In Britain, the Rhodes Must Fall campaign hit the headlines when it demanded the removal of the statue of Cecil Rhodes from Oxford’s Oriel College, of which he was a leading benefactor, because of his colonialism. In the US, violent protests in Charlottesville were sparked by a decision to remove from a park a statue of Robert E. Lee, a Confederate general in the American Civil War, because of the association of the Confederacy with slavery.

Passions run high on both sides. Are those calling for the removal of controversial statues seeking to right an historical injustice or are they trying to erase history? And are those who object to removing memorials defending the indefensible or are they conserving historical reality, however unpalatable that may be?
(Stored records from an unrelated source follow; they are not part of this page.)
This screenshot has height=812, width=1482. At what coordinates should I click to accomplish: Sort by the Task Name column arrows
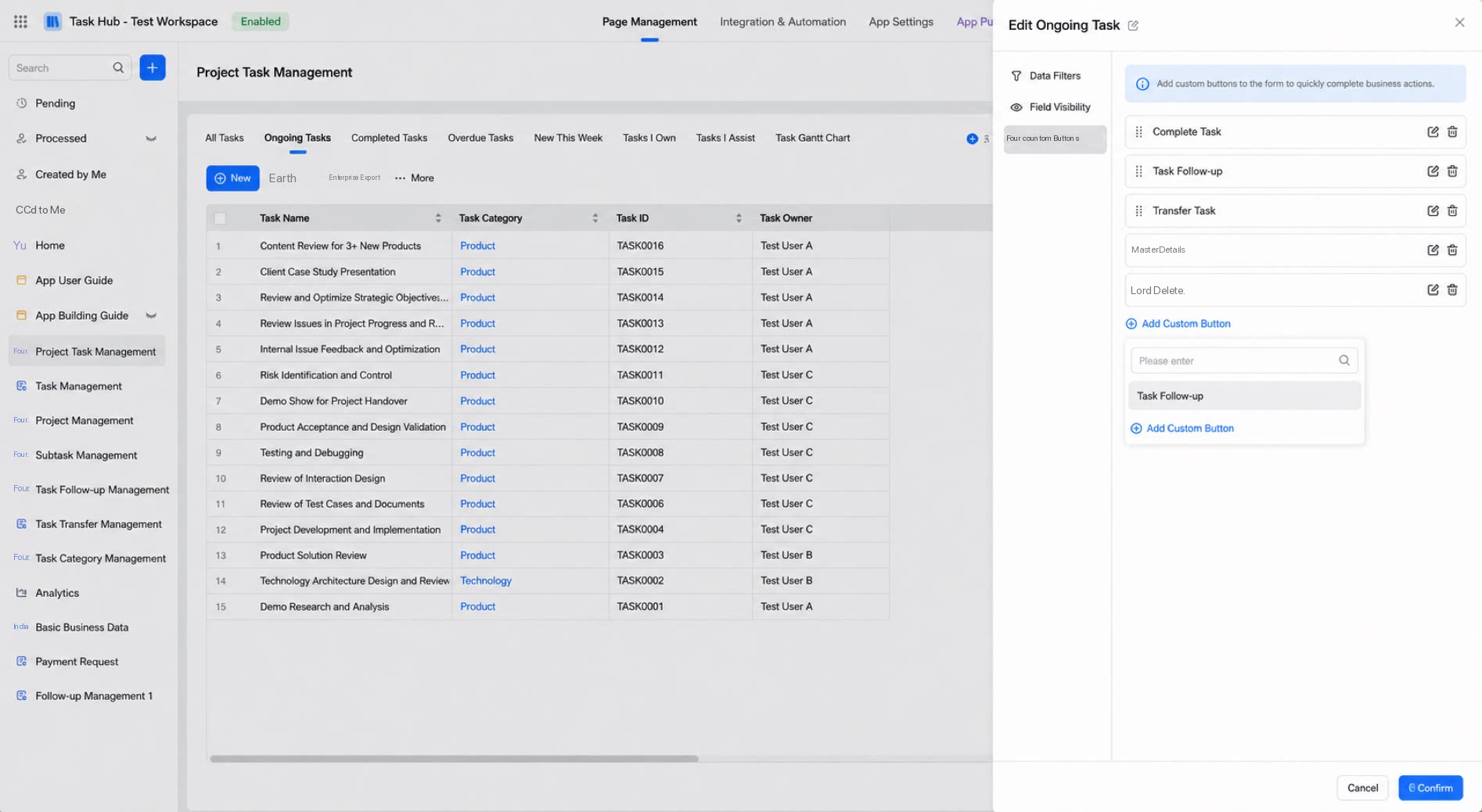point(438,218)
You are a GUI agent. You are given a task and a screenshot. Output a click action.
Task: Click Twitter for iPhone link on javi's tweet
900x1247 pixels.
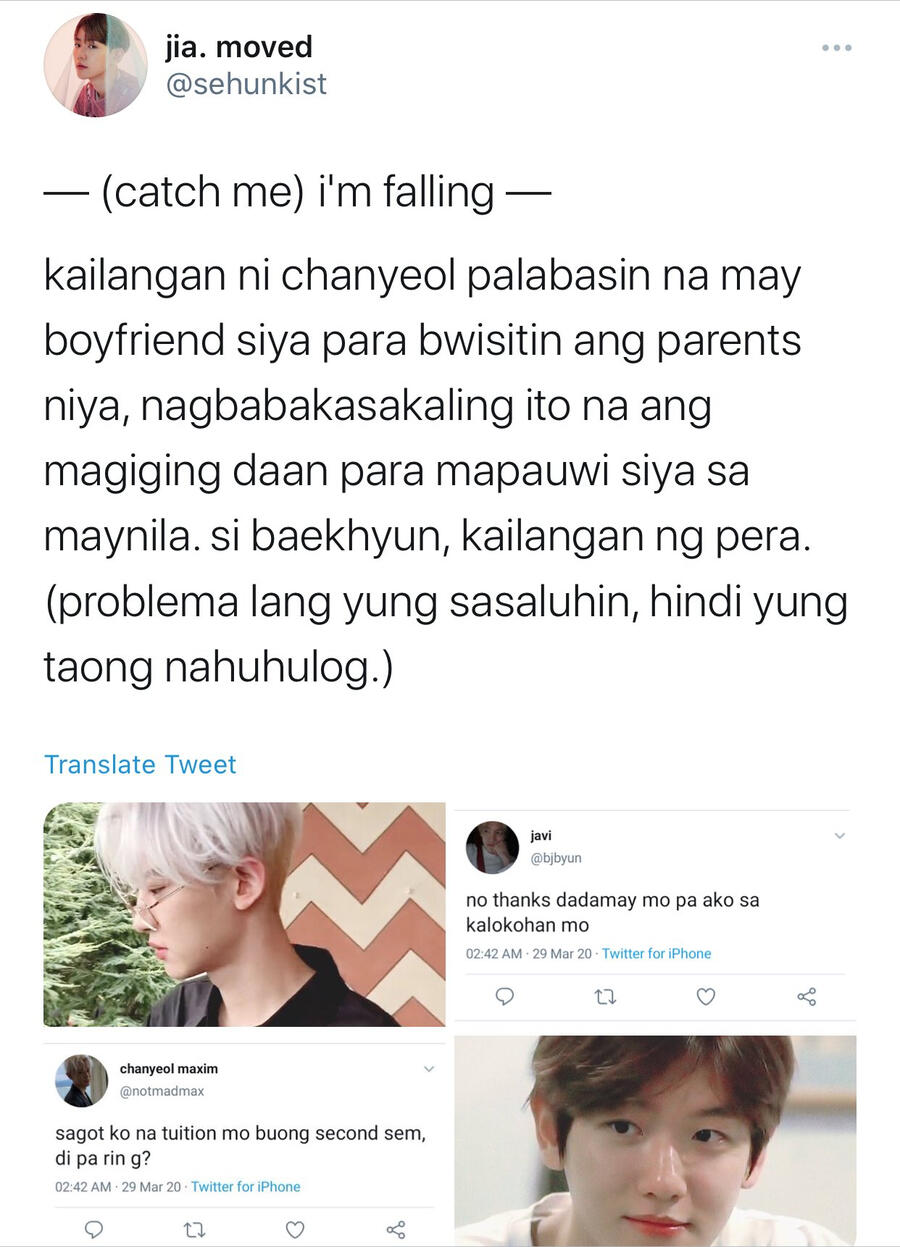pyautogui.click(x=656, y=954)
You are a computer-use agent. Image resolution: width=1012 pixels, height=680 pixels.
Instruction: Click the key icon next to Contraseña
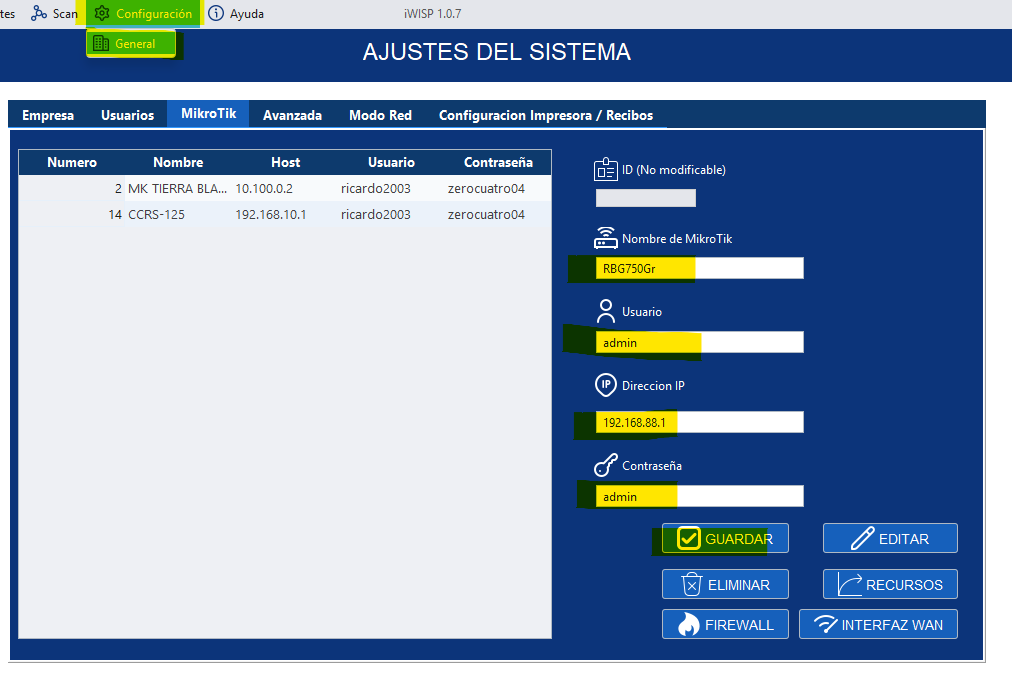(605, 464)
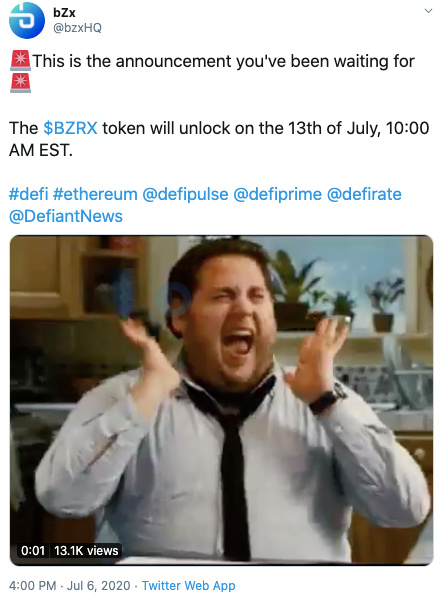Open the bZx profile avatar
The width and height of the screenshot is (444, 599).
pyautogui.click(x=27, y=20)
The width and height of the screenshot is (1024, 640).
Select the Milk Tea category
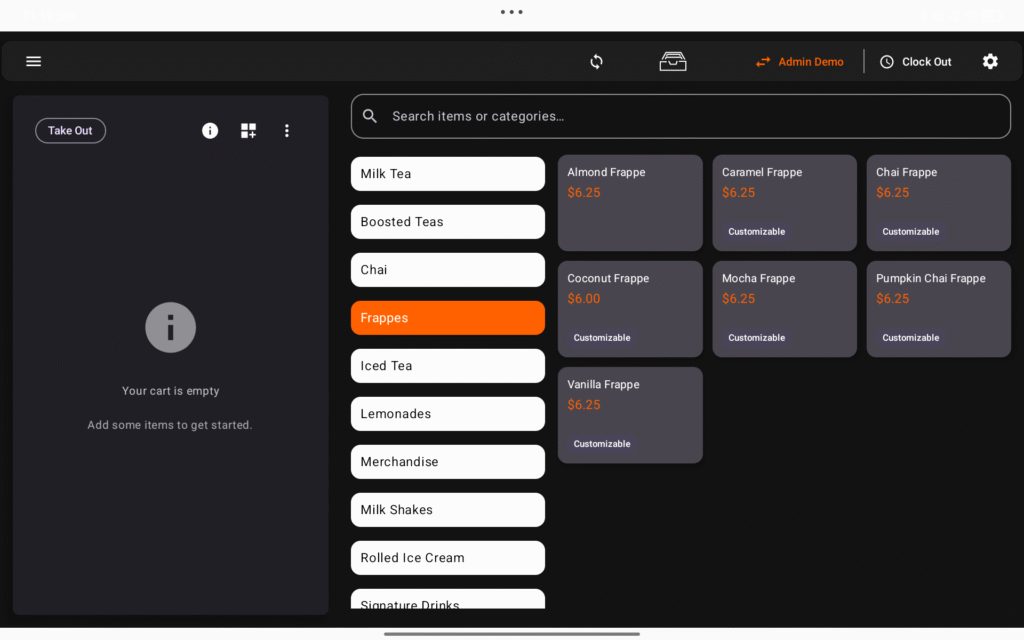click(x=447, y=174)
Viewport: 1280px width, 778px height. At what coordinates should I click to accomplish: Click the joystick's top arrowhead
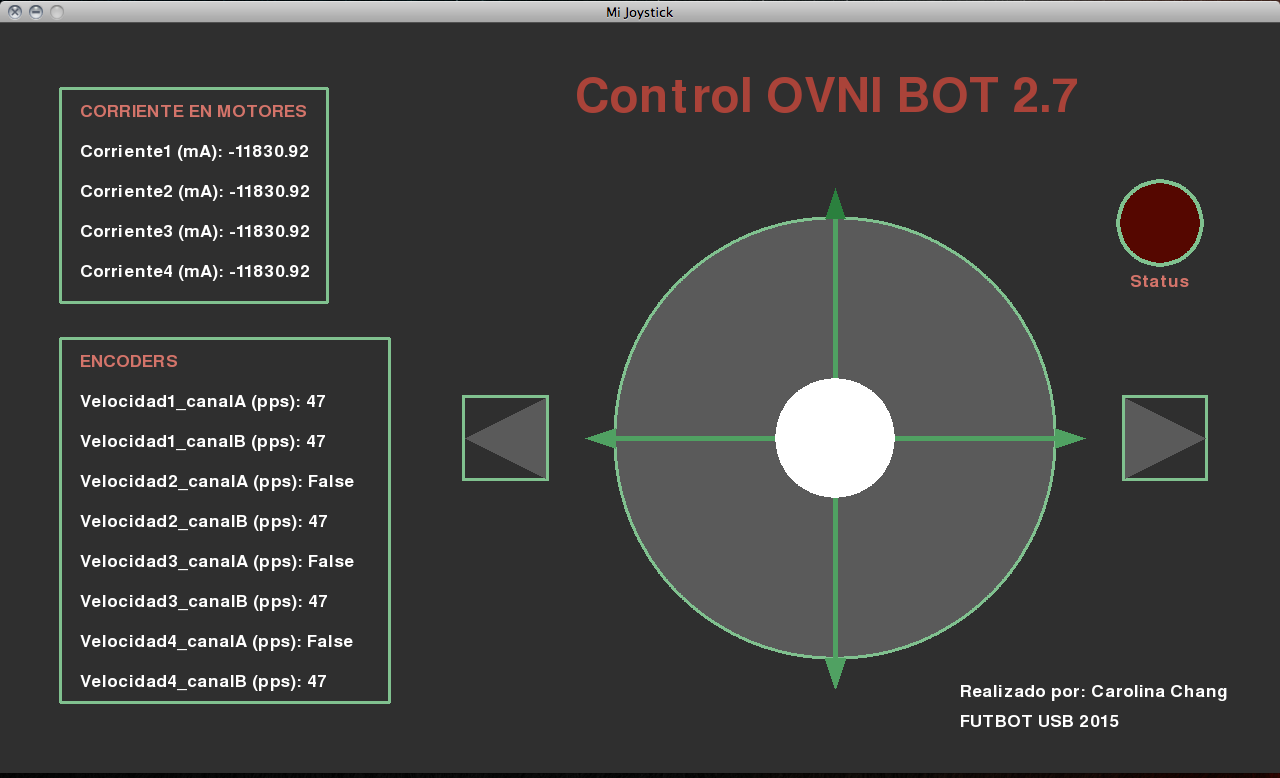point(835,204)
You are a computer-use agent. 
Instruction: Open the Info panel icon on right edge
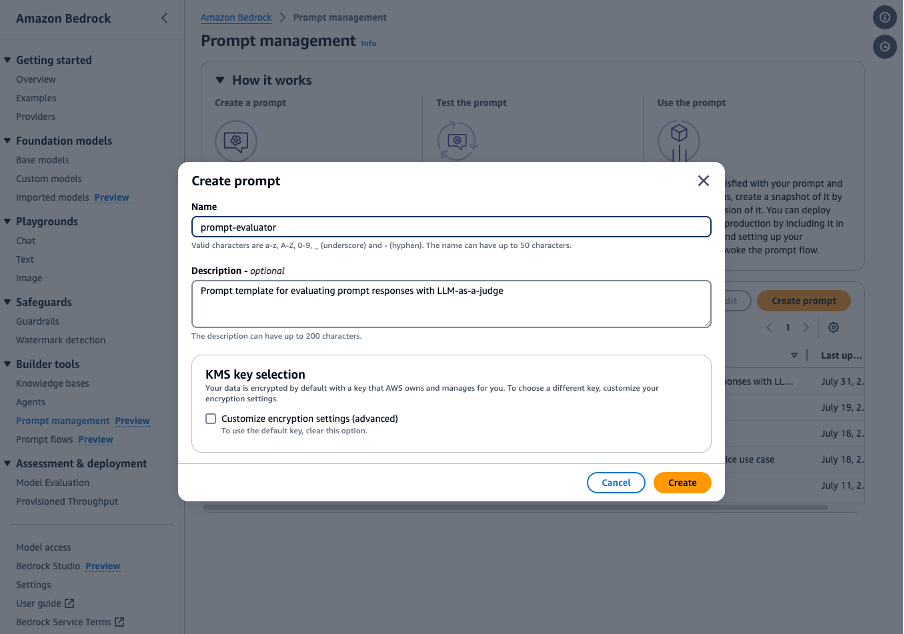click(884, 17)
To discuss these emotive questions and examine the broader cultural conflicts which lie behind them, Intelligence Squared are joining forces with Historic England and bringing together a stellar panel including historians David Olusoga and Peter Frankopan and the journalist and author Afua Hirsch.

Peter Frankopan - Historian and author of the massive bestseller, The Silk Roads, a reassessment of world history which won ecstatic reviews across the globe. He is Senior Research Fellow at Worcester College, Oxford, and Director of the Centre for Byzantine Research at Oxford University.

Afua Hirsch - Writer and broadcaster, who has worked as a barrister, the legal affairs and West Africa correspondent for the Guardian, and social affairs editor for Sky News. Her first book, Brit(ish): On Race, Identity and Belonging, and was awarded a RSL Jerwood Prize for Non-Fiction.

David Olusoga - Award-winning historian, writer and broadcaster. His latest book, Black and British: A Forgotten History, was accompanied by a BBC 2 documentary series of the same name.